Na een half uurtje gaat Hugo wat dutten. Hoe lang? Hij weet het niet. Buiten is het toch donker en er is niets te onderscheiden, als hij door de raampjes kijkt. De oude edelman zit er nog altijd. Hugo moet zeker wakker geworden zijn door het fluiten van de locomotief want zij naderen een station en de remmen beginnen te knarsen. Merkwaardig genoeg is het geen groote stad, maar een kleine halte, waarvan Hugo niet eens den naam lezen kan. Hier staat de oude edelman op, tikt tamelijk on-aristocratisch aan zijn hoed. Hugo verheft zich even van zijn zitplaats en zegt: "Bonsoir monsieur!"

Dan kijkt hij het boekje weer eens in:

"Excusez-moi, c'est le mien (la mienne)." - "Pardon, die is van mij!"

Hij gaat weer een rij woorden en uitdrukkingen langs. Plots schrikt hij op, als de trein al weer met een ruk stilstaat. Dit is een grooter station. Maar de ruiten zijn beslagen en als hij er over veegt, ziet hij nog niet veel. Het schijnt, dat hij er al is. Heeft hij dan zoolang geslapen? De heele trein loopt leeg en dus zal het wel zoo zijn. Hij neemt zijn valies en gaat het trapje van den wagon af. Maar op de laatste trede blijft hij verbijsterd staan. Hij is volkomen de kluts kwijt en alleen de stem van 'n stoeren spoorwegman roept hem weer tot de werkelijkheid terug: "Als meneer er misschien eve af wou komen, we woue rangeeren!" "Zijn… zijn we in Holland?" vraagt Hugo stomverbaasd. De treinbeambte kijkt hem niet minder verbaasd aan, loopt dan in een boogje om hem heen, van ja knikkend, en loopt gauw door. Je kunt nooit weten. En dan doet Hugo ook nog maar het laatste stapje en staat op het perron.
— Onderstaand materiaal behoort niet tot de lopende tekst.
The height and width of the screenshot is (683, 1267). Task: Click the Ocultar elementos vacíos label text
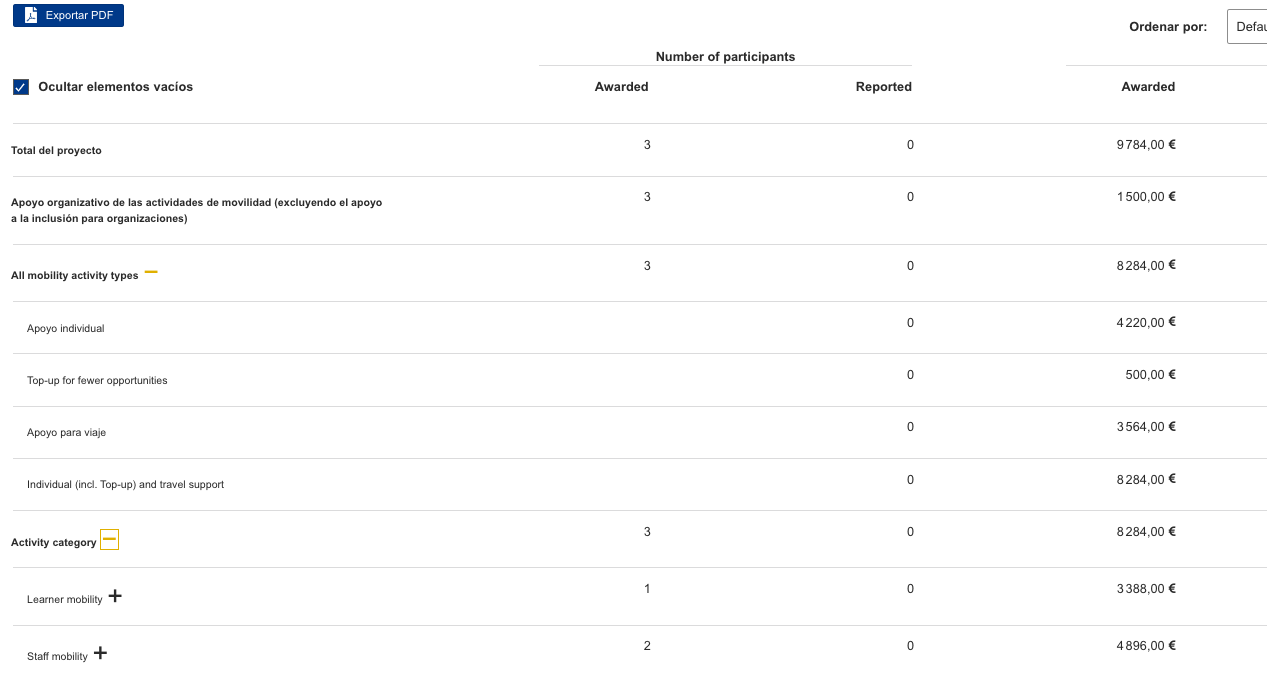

"Zie je nou wel kind", zegt een stem naast hem en een andere, die van een kind: "Dag oom!" En dan ziet Hugo, nog steeds verbijsterd, zijn kleine nichtje naast hem staan. "Dat je niet geschreven hebt," zegt zijn moeder, "maar ik rekende er toch wel op, hoor. Ik wist bijna zeker, dat je ons verrassen wilde." "Hè hè, ja ja, jazeker", zegt Hugo Berk. "Ik was… eh… u hebt mijn brief dus niet gekregen?" "Nee, jongen", zegt zijn moeder. "Nou, als je niet kwam, schreef je altijd, hè. En nu schreef je niet en toen dacht ik… Maar ik vind 't heerlijk, dat je weer eens over bent met Paschen. Verleden jaar ben je er niet geweest… Maar wacht maar, totdat we thuis zijn. Het is hier zóó druk!"
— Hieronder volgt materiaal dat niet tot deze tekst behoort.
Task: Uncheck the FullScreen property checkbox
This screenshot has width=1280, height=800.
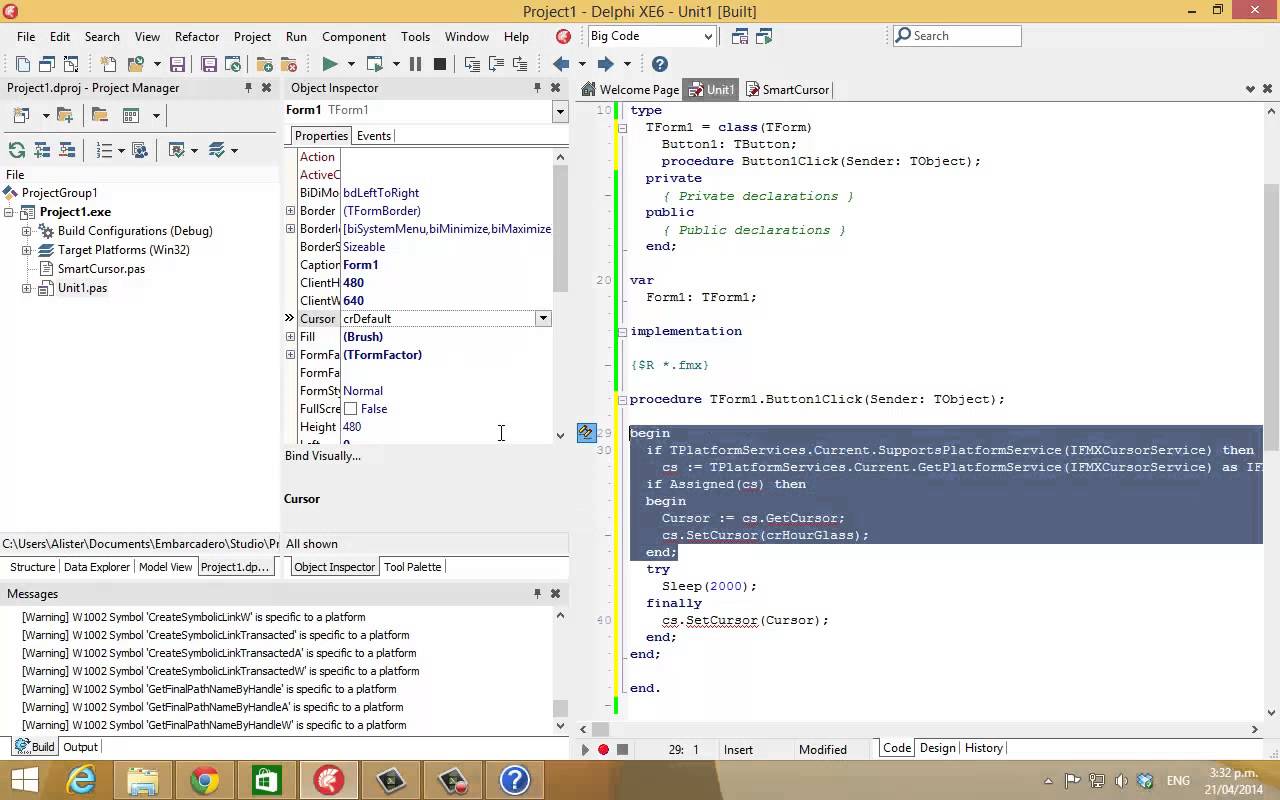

En inderdaad, het is druk aan den uitgang. Moeder en nichtje geven hun perronkaartjes af, maar Hugo Berk heeft langer werk. Hij moet een heelen uitleg geven over een kaartje naar Parijs en moet daarna ook nog met een hoogeren beambte spreken, maar gelukkig hooren moeder en nichtje van dit alles niets. En als hij weer thuis is - in het eenvoudige huis, met zijn vele herinneringen aan zijn vroeger eenvoudig leven - dan weet Hugo toch niet meer, of hij zijn ervaring eigenlijk nog wel onaangenaam vindt. En als 's anderendaags het Paaschfeest is aangebroken, een echt ouderwetsch Paaschfeest, zooals hij het vroeger altijd gekend heeft, dan gaat er van zijn hooghartigheid toch wel iets en veel teloor en… het volgende jaar zal hij niet weer in een verkeerden trein stappen, maar wel oppassen dat hij den goeden trein neemt: den trein naar huis…

 

J.M.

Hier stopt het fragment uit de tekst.